If "will" shows up in a line of the material, return that line.

^^^^^^^^^^^^^^^^

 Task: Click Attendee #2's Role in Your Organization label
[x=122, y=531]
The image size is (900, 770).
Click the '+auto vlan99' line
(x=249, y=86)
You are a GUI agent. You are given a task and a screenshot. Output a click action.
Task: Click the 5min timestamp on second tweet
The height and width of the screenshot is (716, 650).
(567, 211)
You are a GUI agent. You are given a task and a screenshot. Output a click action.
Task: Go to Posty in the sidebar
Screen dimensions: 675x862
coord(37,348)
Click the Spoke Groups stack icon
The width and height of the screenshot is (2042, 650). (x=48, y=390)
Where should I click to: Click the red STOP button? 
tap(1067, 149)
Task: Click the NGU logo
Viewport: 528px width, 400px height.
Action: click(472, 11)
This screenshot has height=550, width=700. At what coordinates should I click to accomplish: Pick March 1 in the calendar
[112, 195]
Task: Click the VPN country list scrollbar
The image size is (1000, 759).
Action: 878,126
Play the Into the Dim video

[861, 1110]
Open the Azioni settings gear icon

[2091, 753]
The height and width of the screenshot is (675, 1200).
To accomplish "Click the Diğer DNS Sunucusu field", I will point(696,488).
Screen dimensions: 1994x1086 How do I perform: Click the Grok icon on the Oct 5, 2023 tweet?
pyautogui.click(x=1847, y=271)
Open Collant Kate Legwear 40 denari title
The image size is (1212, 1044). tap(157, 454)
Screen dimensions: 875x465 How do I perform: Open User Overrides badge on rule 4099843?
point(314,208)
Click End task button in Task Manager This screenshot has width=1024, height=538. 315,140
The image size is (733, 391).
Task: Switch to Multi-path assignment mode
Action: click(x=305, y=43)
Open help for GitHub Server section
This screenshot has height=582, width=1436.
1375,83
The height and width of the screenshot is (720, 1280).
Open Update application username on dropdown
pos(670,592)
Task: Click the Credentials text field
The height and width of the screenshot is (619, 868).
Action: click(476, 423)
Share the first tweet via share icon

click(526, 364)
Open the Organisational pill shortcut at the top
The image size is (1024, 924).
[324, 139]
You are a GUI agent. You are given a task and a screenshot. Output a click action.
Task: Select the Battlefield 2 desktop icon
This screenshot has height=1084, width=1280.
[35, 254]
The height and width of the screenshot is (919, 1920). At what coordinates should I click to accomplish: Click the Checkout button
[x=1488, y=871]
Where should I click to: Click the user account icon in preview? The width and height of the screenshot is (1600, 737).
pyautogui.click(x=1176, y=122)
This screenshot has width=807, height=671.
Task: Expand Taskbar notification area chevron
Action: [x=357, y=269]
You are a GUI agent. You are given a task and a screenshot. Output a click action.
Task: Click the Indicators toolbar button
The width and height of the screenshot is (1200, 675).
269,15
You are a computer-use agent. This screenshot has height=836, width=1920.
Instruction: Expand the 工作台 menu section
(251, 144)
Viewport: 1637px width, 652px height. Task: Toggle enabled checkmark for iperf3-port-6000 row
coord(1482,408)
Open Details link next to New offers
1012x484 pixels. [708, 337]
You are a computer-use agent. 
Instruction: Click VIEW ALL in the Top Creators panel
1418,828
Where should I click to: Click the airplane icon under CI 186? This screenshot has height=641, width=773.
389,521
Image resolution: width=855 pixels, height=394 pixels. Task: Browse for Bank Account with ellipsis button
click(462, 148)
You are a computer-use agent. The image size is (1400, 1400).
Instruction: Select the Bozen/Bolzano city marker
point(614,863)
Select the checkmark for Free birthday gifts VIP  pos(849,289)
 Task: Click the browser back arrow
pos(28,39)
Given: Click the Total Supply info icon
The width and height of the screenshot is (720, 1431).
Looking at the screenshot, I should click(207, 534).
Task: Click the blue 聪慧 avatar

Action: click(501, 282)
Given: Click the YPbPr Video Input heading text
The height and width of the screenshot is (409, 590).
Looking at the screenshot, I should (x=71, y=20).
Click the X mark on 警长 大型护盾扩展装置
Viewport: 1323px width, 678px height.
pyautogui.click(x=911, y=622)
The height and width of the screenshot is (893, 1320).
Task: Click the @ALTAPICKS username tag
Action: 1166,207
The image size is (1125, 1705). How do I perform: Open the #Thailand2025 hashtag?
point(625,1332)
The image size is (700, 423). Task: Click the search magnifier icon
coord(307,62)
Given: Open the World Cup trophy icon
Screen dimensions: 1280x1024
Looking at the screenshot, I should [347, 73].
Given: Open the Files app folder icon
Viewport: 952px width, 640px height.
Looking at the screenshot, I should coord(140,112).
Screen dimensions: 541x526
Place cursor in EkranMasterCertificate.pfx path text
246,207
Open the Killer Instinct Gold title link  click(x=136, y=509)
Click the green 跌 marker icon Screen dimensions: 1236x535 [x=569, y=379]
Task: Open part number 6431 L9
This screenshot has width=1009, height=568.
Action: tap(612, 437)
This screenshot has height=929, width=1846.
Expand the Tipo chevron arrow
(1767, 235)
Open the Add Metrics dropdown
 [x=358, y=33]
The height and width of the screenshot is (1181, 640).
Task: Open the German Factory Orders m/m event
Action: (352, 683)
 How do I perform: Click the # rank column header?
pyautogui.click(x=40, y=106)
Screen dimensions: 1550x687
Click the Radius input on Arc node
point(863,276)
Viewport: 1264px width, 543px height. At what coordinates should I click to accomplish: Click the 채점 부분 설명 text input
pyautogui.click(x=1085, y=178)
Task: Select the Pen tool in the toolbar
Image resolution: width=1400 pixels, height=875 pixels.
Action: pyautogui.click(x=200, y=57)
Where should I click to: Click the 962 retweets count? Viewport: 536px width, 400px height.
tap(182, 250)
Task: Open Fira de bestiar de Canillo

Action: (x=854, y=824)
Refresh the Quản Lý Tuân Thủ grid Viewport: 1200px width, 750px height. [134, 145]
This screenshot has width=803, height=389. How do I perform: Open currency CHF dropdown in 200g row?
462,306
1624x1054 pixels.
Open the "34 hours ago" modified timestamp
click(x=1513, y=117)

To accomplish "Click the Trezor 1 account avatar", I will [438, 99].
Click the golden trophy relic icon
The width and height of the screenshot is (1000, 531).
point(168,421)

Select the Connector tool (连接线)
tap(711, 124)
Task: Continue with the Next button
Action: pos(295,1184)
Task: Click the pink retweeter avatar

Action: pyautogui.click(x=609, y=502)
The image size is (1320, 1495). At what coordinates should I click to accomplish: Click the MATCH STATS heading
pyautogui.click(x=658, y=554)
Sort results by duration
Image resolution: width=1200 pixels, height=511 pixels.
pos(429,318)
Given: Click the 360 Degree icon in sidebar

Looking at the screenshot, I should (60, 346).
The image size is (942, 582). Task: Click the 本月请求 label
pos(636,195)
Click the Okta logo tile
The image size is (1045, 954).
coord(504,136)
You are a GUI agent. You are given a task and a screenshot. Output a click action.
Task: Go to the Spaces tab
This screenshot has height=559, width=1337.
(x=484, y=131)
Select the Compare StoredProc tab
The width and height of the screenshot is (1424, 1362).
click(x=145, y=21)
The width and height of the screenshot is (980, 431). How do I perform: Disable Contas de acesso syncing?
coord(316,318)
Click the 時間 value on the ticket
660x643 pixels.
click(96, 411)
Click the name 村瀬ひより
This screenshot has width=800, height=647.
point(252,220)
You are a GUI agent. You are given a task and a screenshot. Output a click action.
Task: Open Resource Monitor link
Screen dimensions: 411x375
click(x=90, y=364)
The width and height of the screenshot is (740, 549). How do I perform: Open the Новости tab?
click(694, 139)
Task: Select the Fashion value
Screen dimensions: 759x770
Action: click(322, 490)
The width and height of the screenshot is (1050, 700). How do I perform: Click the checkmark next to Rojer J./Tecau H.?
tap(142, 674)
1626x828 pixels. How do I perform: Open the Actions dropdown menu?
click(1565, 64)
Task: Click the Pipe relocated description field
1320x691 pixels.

^^^^^^^^^^^^^^^^

■ ANSWER TO THIS TASK:
To accomplish "Click the Diğer DNS Sunucusu field", I will point(696,488).
To accomplish "Click the Trezor 1 account avatar", I will [438, 99].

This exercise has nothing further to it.